Mapping Urban Land Cover: A Machine Learning Approach Using Landsat
and Nighttime Lights
Ran Goldblatt and Gordon Hanson
School of Global Policy and Strategy, UC San Diego
Abstract:
The revolution in geospatial data is transforming how we study the growth and development of cities. As improved satellite imagery becomes available, new remote-sensing methods and machine-learning approaches have been developed to convert terrestrial Earth-observation data into meaningful information about the nature and pace of change of urban landscapes and human settlements. Urban areas can be detected in satellite imagery using machine-learning approaches, which typically rely on reference ground-truth data that mark urban features, either for training or for validation. Reference data are fundamental not only for mapping and assessing cross-sectional urbanization across space, but also for classification of urbanization over time. However, because they are expensive to collect, large-scale reference datasets are scarce. We present a low-cost machine-learning approach for pixel-based image classification of built-up areas at a high-resolution and large scale.

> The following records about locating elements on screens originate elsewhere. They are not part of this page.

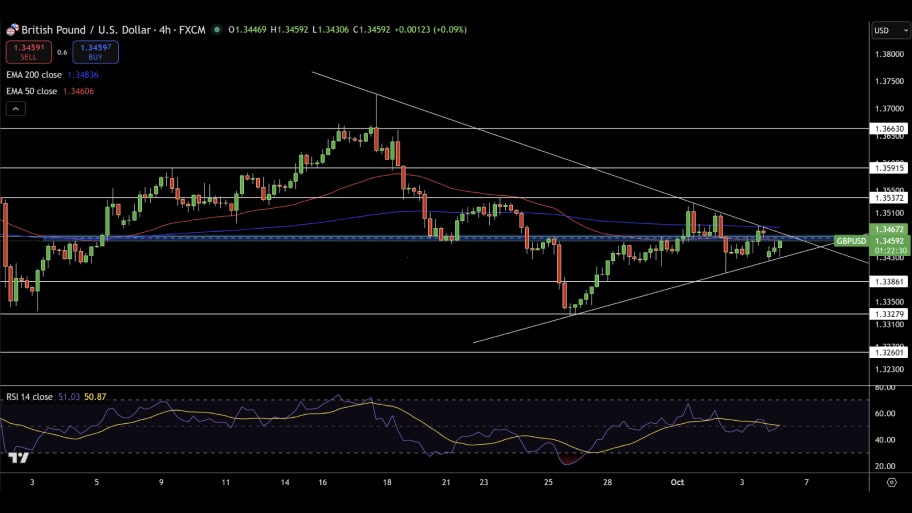Open chart settings gear at bottom right
Image resolution: width=912 pixels, height=513 pixels.
point(890,482)
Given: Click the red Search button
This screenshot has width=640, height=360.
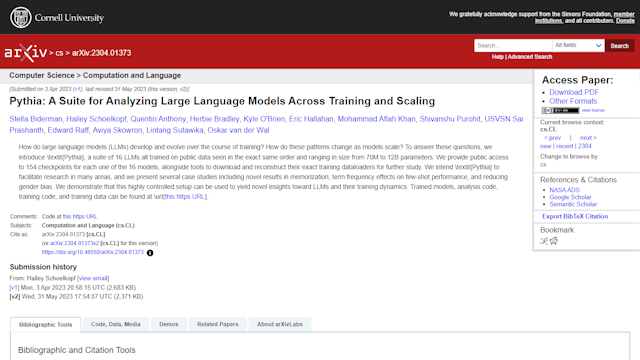Looking at the screenshot, I should tap(619, 46).
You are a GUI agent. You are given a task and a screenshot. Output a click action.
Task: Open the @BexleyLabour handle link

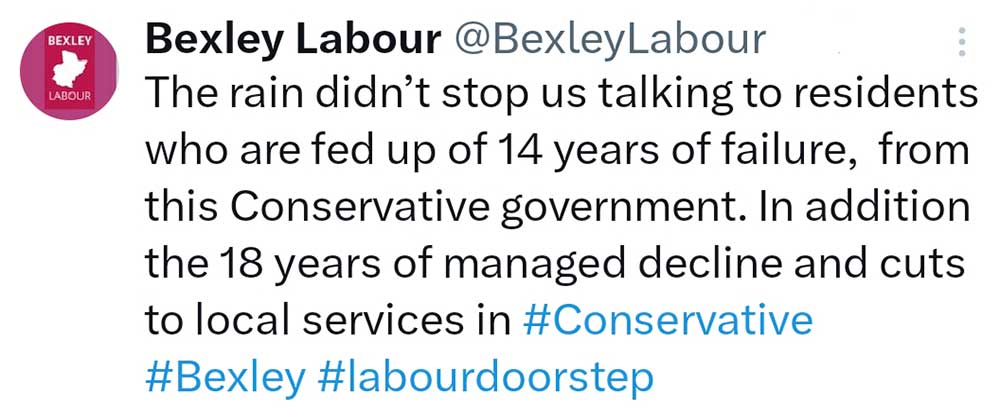point(610,39)
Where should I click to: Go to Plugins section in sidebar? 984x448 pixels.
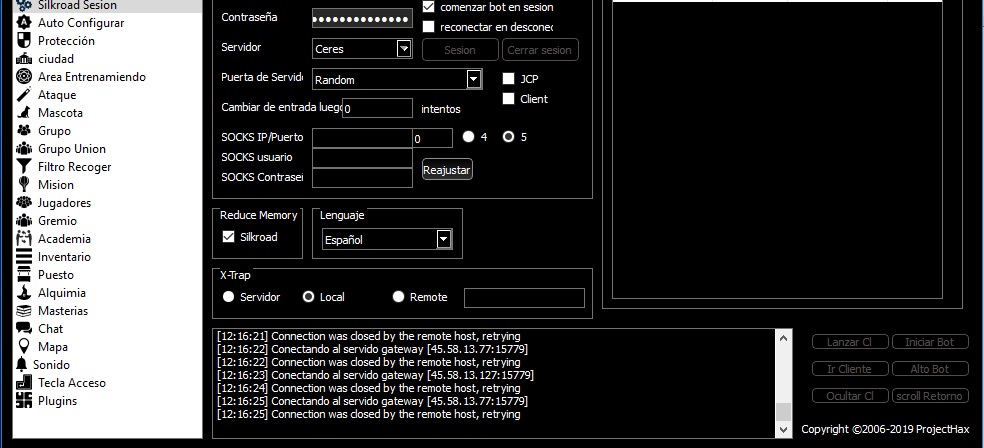pos(57,401)
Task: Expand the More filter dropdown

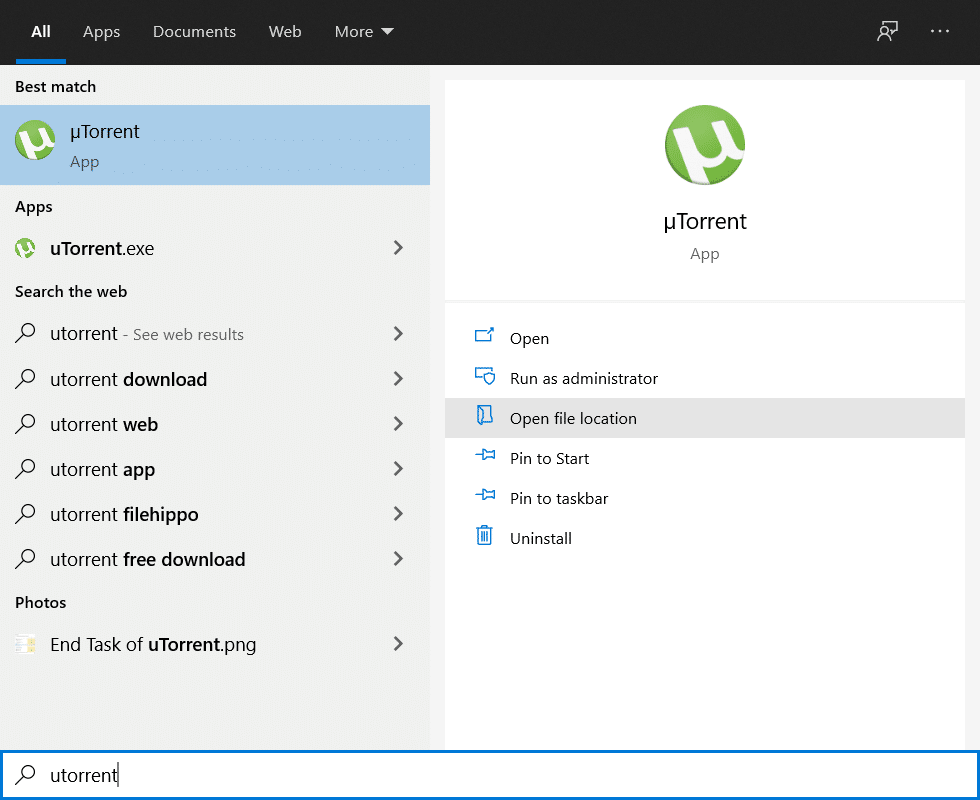Action: tap(363, 31)
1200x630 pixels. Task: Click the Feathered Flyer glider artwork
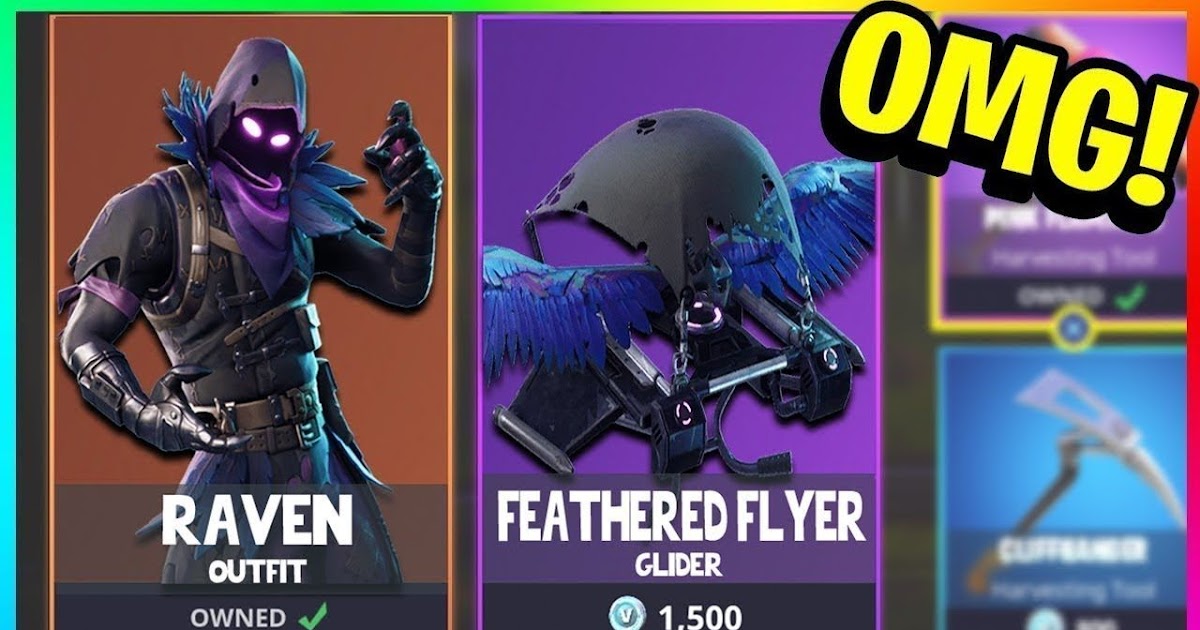[680, 290]
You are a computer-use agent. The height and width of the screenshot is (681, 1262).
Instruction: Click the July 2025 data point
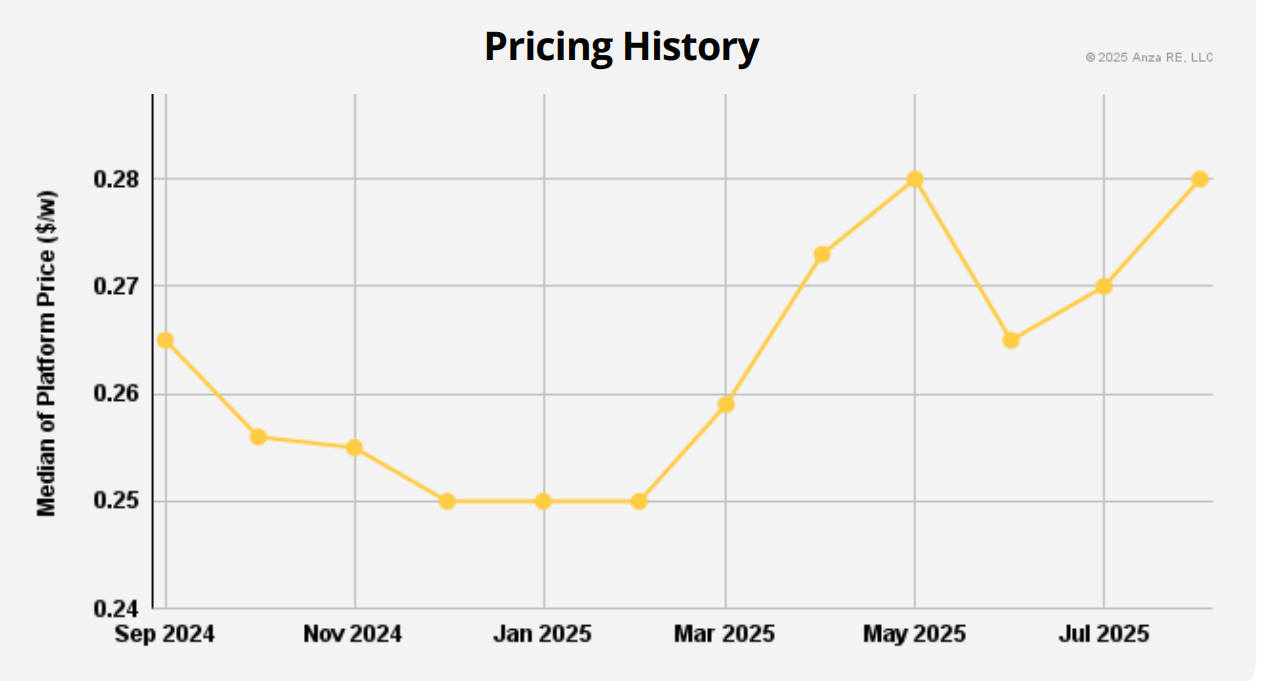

Our methodology relies on data infusion of nighttime and daytime remotely sensed data for automatic collection of ground truth data, which we use for supervised pixel-based image classification of built-up land cover. We demonstrate the effectiveness of our methodology, which is implemented in Google Earth Engine, through the development of accurate 30m resolution maps that characterize built-up land cover in three diverse countries: India, Mexico, and the U.S. Our approach highlights the usefulness of data fusion techniques for studying the built environment and has broad implications for identifying the drivers of urbanization.